Varios carteles repartidos por el recinto recuerdan a los usuarios las medidas que deben adoptar. La cafetería está cerrada; las gradas, vacías. Los accesos se encuentran convenientemente señalizados. Todo aquel que entra al Txuri, como popularmente se conoce al Palacio, debe patinar. “No se puede estar de pie al borde de la pista”, subraya Xabier. En caso de algún imprevisto, la enfermería sigue funcionando. “¡Mejor no usarlo!”, bromea. ¿Pero aquí tenéis accidentes graves? “Como mucho se producen pequeñas ampollas y cortes”, dice.
En las últimas semanas el aforo se ha completado varias veces, también en Navidad. De momento funcionan con un sistema de reserva vía Whatsapp, e-mail o redes sociales, pero la empresa está desarrollando una aplicación para comprar la entrada online. El Palacio se encuentra en vías de transición, trata de modernizarse. Abierto desde 1972, sus años dorados transcurrieron entre los 80 y principios de los 90, cuando miles de personas pasaban por sus instalaciones. Ir al Palacio de Hielo era un planazo, un ritual que se repetía todos los fines de semana. Después se vino abajo, atravesó una larga travesía por el desierto. Se reabrió el 12 de febrero de 2000. A punto de cumplirse sus bodas de oro, sigue atrayendo público.
El precio de la entrada varía dependiendo de la edad y del día de la semana, pero se mueve en una horquilla aproximada de 10-12 euros con el alquiler del material incluido. Hay quien viene con los deberes hechos desde casa. Arantxa Lopetegui, estudiante de último curso de Psicología, lleva un abrigo negro y varias chapas en la solapa. Muestra orgullosa sus patines rojos, que destacan en el blanco de la pista como los botines punk-rock de Joan Jett.

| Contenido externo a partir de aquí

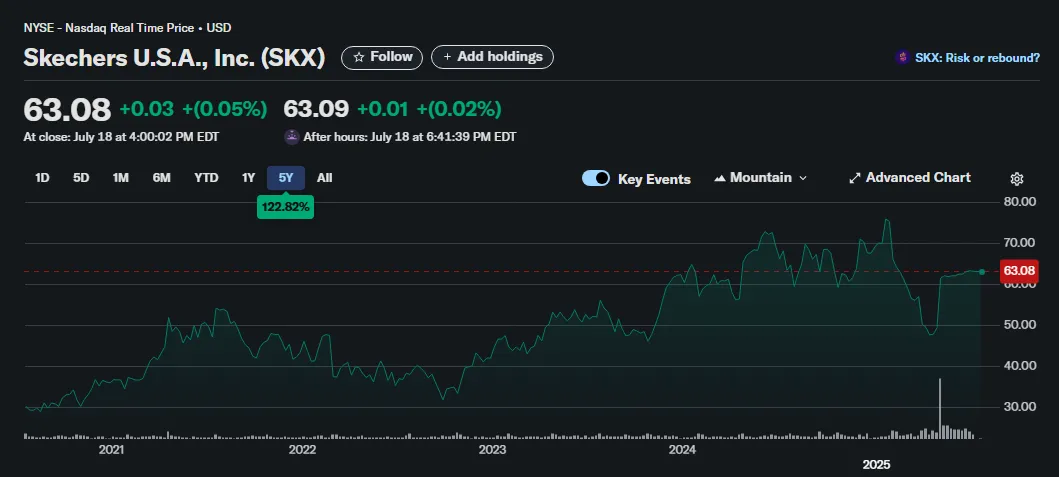
Task: Expand the Mountain chart type dropdown arrow
Action: click(803, 178)
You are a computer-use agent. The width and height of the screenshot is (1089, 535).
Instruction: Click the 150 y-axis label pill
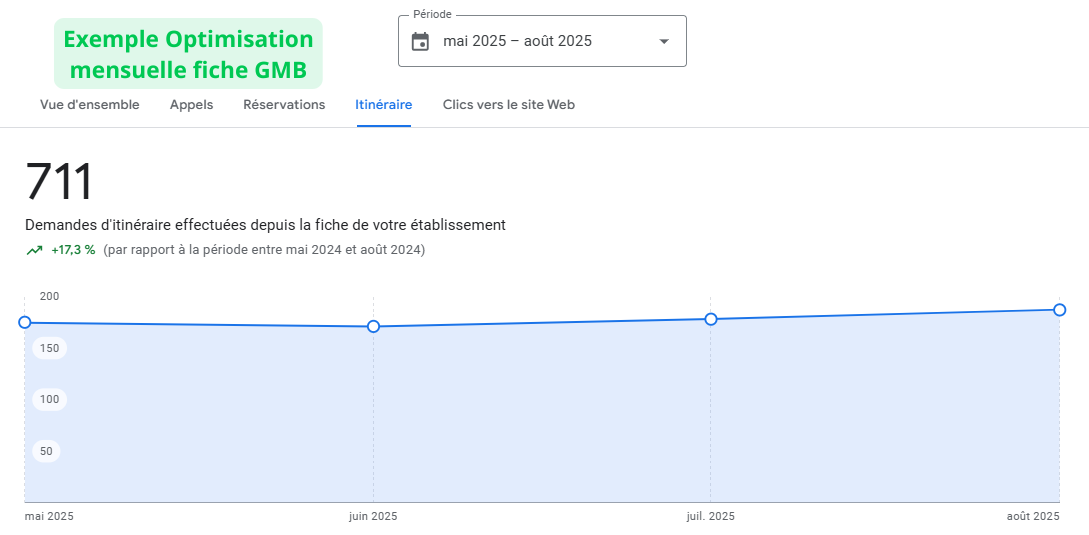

De pista de hielo a pista de baile
Las 19:20 es la hora de la metamorfosis. El Palacio se transforma en una enorme sala de fiesta. Suena una versión atronadora del Gangnam Style. Se suprimen las luces, los focos discotequeros toman la pista en todas las direcciones. Apenas se distinguen los dibujos de los murales. Solo quedan jóvenes y adultos. Los más pequeños, que patinaban ayudados por unos simpáticos taca-taca de colores, han abandonado el hielo. Se mueven cómo pueden por el suelo de goma, van a cambiar su calzado en los vestuarios. Llega el turno de un clásico, el Lau Teilatu de Itoiz. Aunque la gente sigue patinando a su aire, el ambiente es otro. “Esto se parece a cuando en el Young Play ponían las lentas”, comenta Ainara.
Pablo echa un vistazo a su alrededor y, ahora sí, le ha venido un fogonazo. Lo recuerda tal cual. La esencia no ha cambiado, se repiten los mimos automatismos. “Sigue siendo el previo al salir de fiesta en la preadolescencia. Las chicas que vienen con su modelito, el chico con su ropa de marca… Hay un pavoneo, como el que va a la playa y también se deja ver”.